シリーズの共通点は、基本プレイ無料であること。可愛らしいアバター機能が充実していること。そしてストーリーはチケット(物語券)で読み進めていくことだ。毎日のログインで補充されるこのアイテムで、1日につきある程度は無料で読むことができ、早く先に進みたい場合は課金してほしいというシステムになっている。このストーリーチケットシステムを採用している作品は他にもあるが、その草分け的存在でもあるだろう。
※画像はiOS版
ノベルパート部分はオーソドックスで、時には選択肢も表示される。選んだ答えによって至福の愛か激情の愛かという具合に、その後のストーリーに変化が生じるだけでなくエンディングも複数用意されている。多くの運営型ゲームのストーリーが一本道であることを考えると、なかなか珍しいことだ。
また運営型ゲームの場合、気に入ったキャラクターを見つけてもガチャを回すことでしか入手できないということが多々ある。しかし本シリーズはキャラクターの所持という概念がそもそもなく、勢揃いした恋の相手を自由に決めることができる。特別ストーリーの閲覧については課金しなければならないこともあるが、本編ストーリーについては地道に続けていれば一切課金せずともよく、全員と結ばれることができる。このハードルの低さが、利用者数累計4,500万人という数字に繋がったのだ。
『歪みの国のアリス』でも述べたが、モバイルゲームはコンソール機を持っていない人にもリーチする。女性向け恋愛ゲームという世界にまったく縁がなかった人も、本シリーズがきっかけで知ることができたというケースは少なくないはずだ。このジャンルのユーザー層を拡大したという意味で、『イケメン』シリーズの功績は決して小さくない。

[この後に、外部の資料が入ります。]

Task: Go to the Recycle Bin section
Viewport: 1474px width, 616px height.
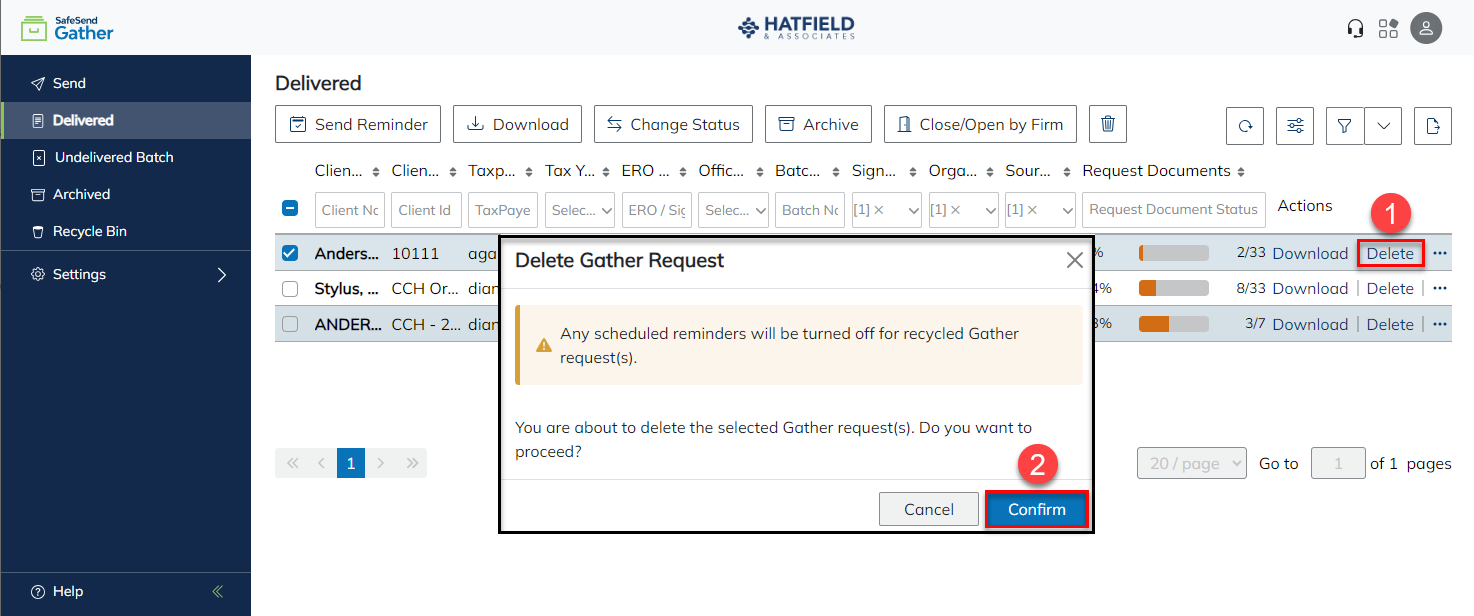Action: click(95, 231)
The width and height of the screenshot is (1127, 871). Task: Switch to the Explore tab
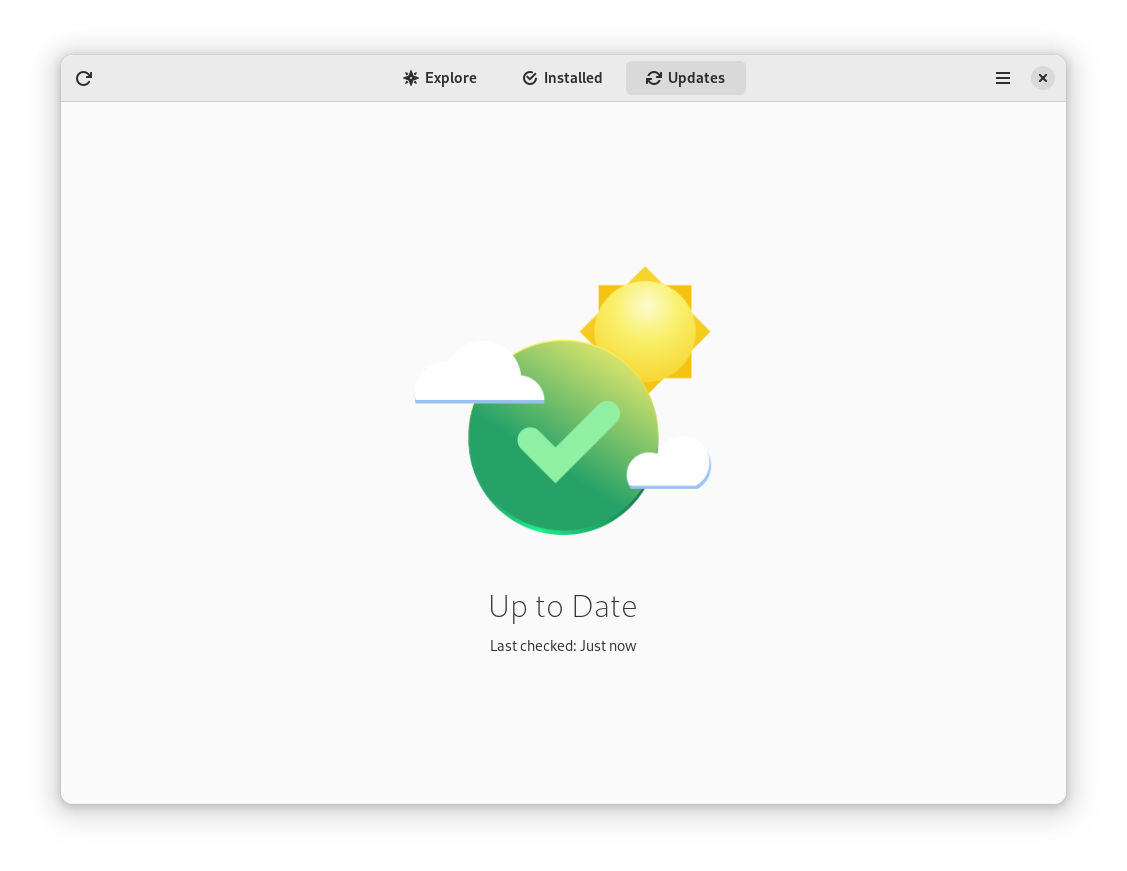[440, 78]
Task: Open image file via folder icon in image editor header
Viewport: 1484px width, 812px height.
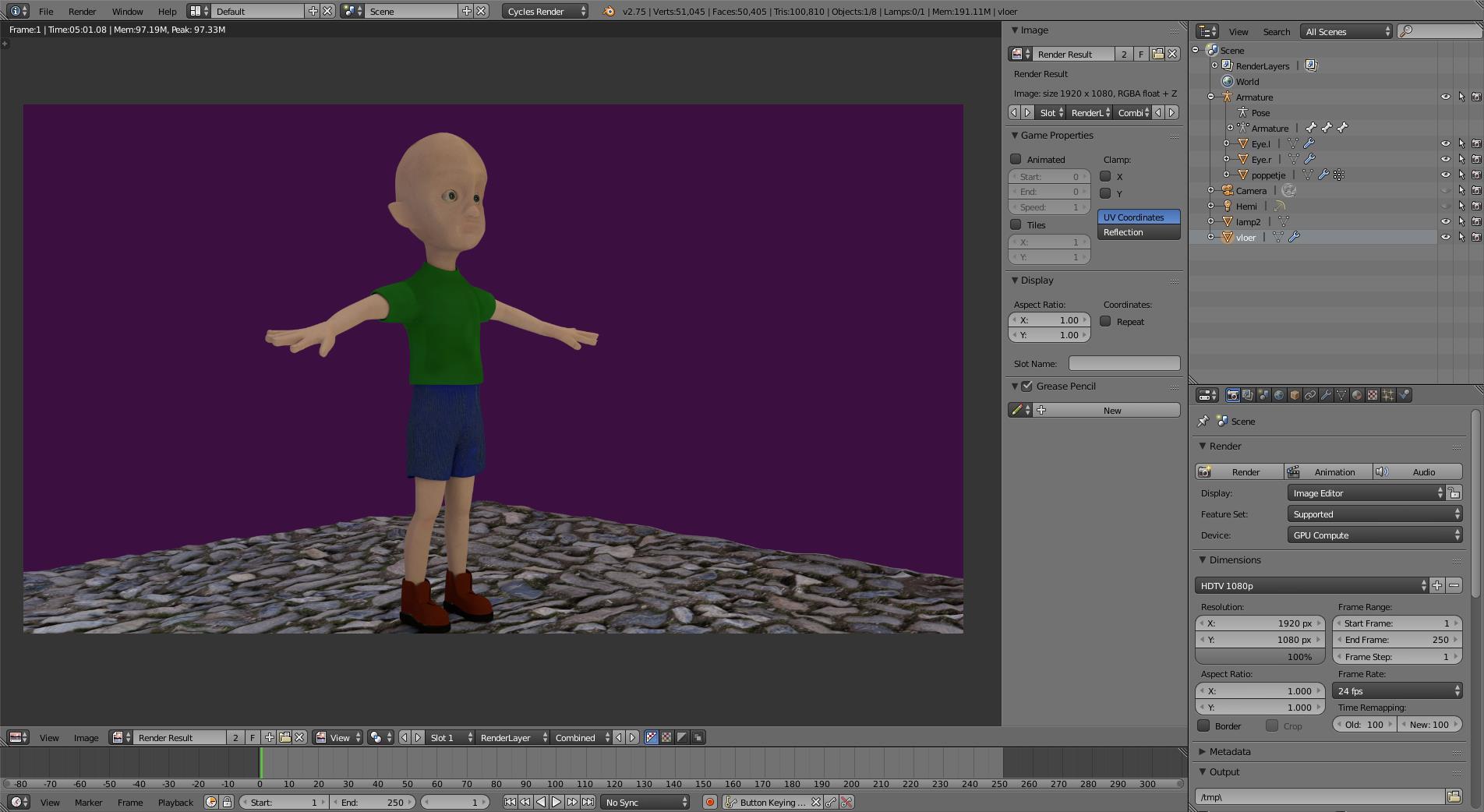Action: [x=284, y=738]
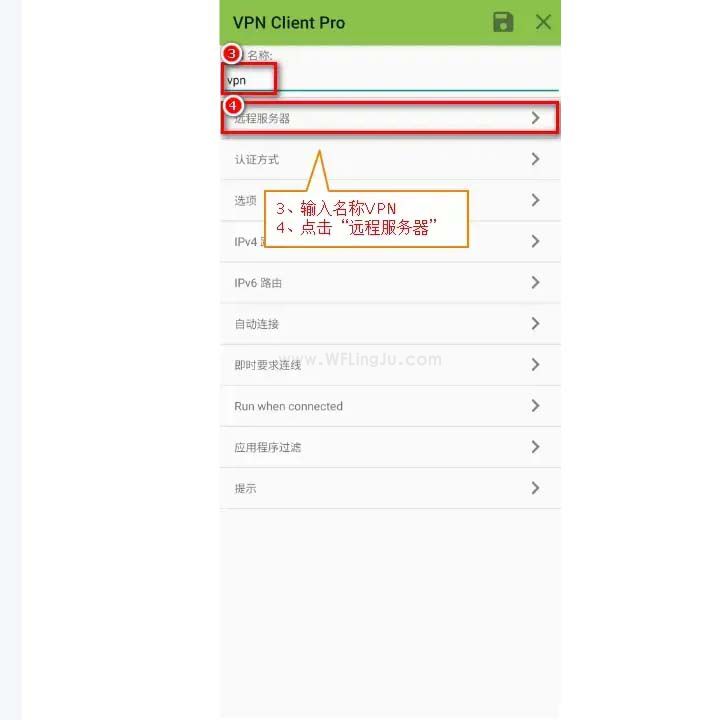Open the 提示 hints row
Viewport: 720px width, 720px height.
point(390,488)
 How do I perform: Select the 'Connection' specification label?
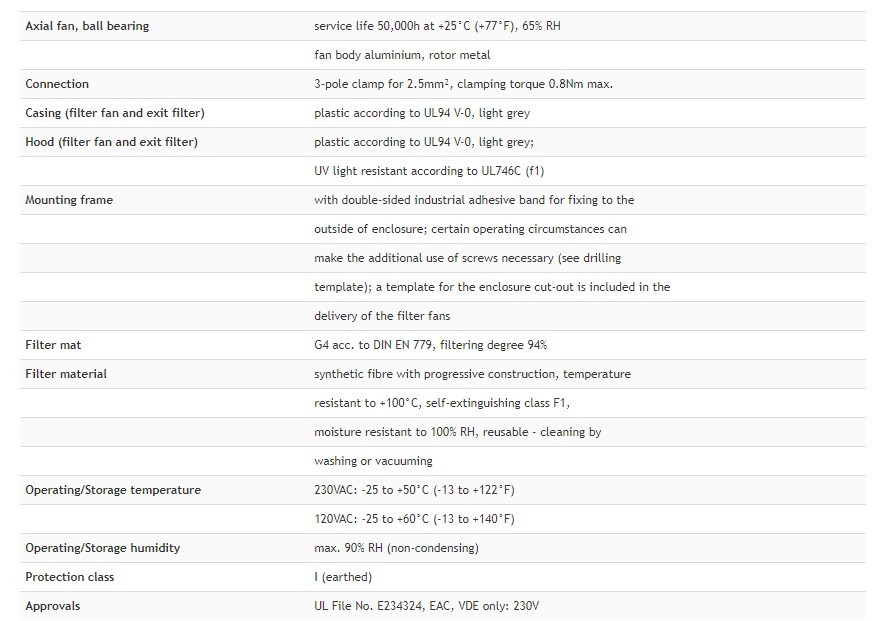click(57, 84)
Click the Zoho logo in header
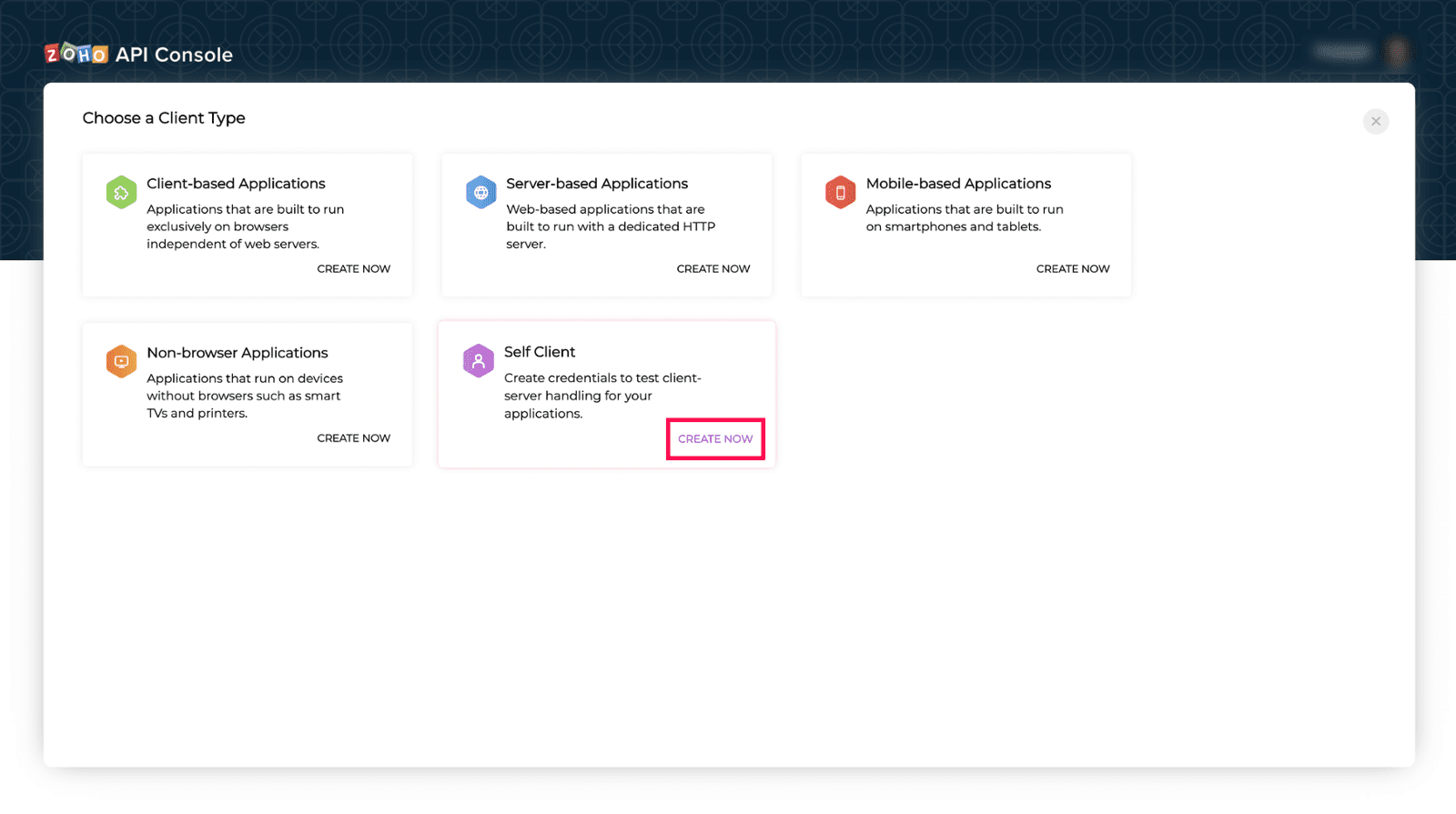This screenshot has height=814, width=1456. [76, 55]
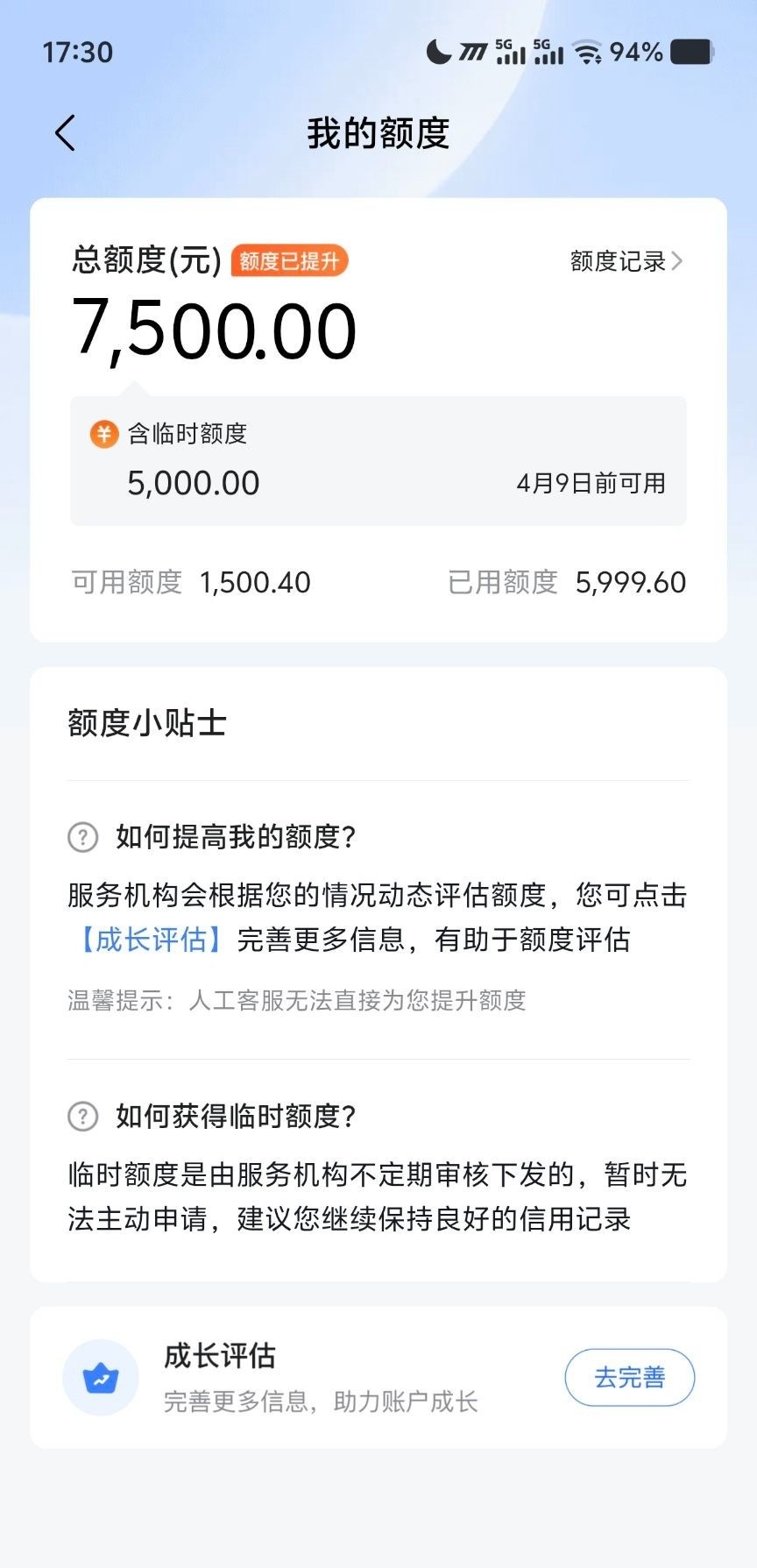Viewport: 757px width, 1568px height.
Task: Tap the 额度已提升 orange badge
Action: (x=289, y=261)
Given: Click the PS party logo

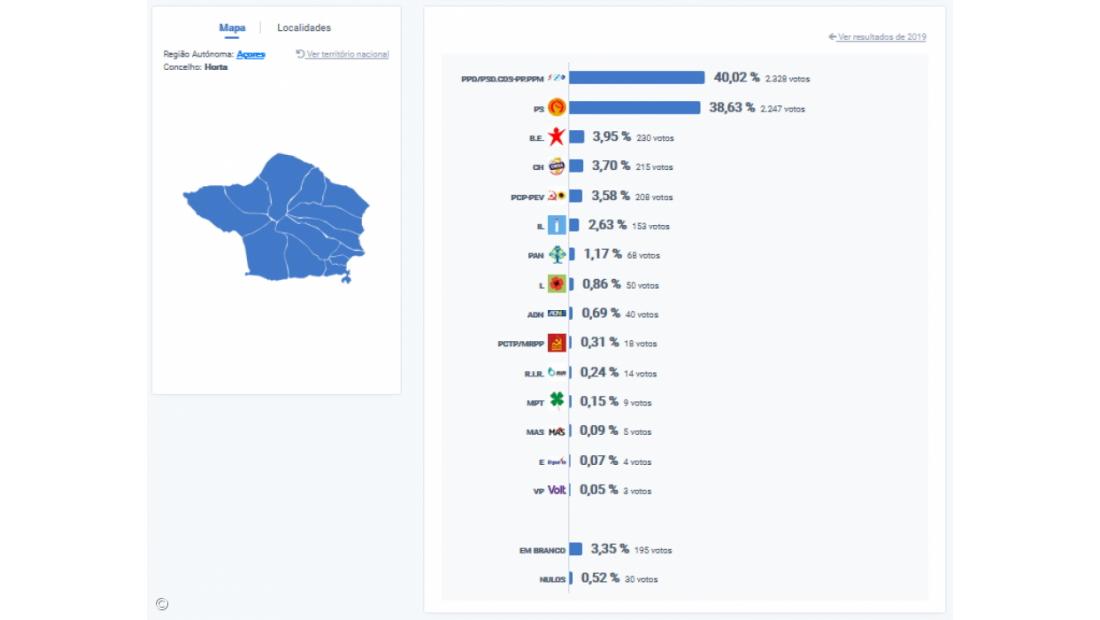Looking at the screenshot, I should pos(557,107).
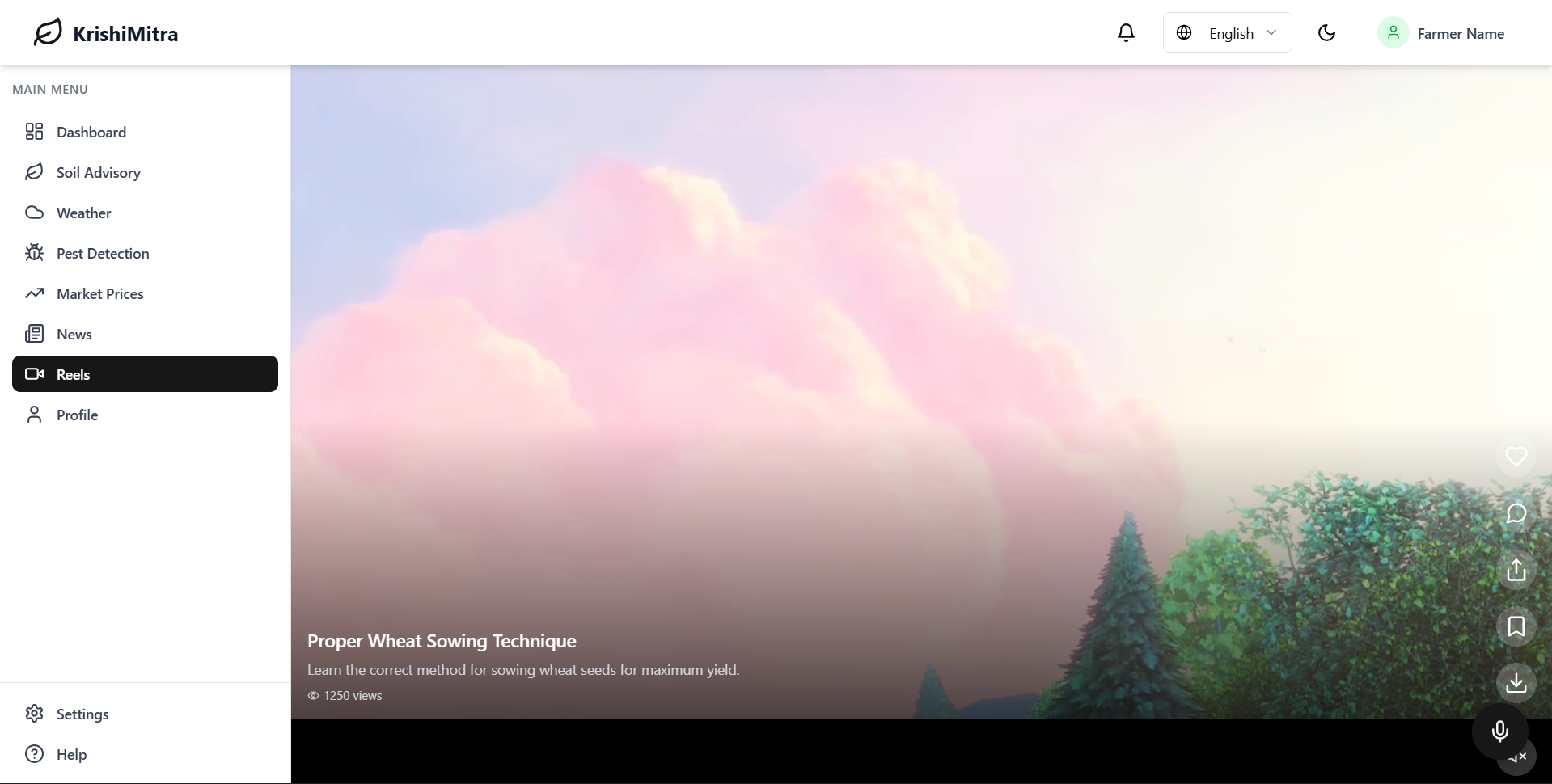The width and height of the screenshot is (1552, 784).
Task: Open the English language dropdown
Action: point(1227,33)
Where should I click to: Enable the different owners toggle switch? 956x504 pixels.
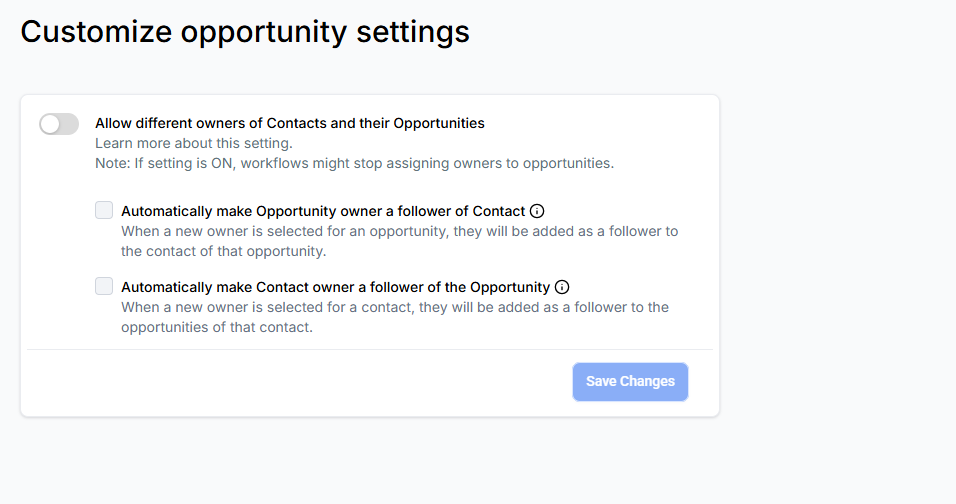click(x=59, y=124)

運営型ゲームの宿命としてすでにサービス終了しているタイトルがあり、また今後、いずれすべてのタイトルがその道を辿るであろうことは欠点として挙げられるかもしれない。しかしヒットシリーズだけに関連グッズが多くリリースされており、コンソール移植された作品もある。数多ある女性向け運営型ゲームの中でも、将来にわたって愛好家たちの心に残るシリーズの筆頭格だろう。
© CYBIRD
*1:イケメンシリーズ
https://www.cybird.co.jp/our_business/ikemen/
*2:本シリーズは公式には、スマートフォンアプリ版『イケメン大奥★恋の園』をリリースした2012年をシリーズの起点としているが、本稿ではフィーチャーフォン版を初出とした。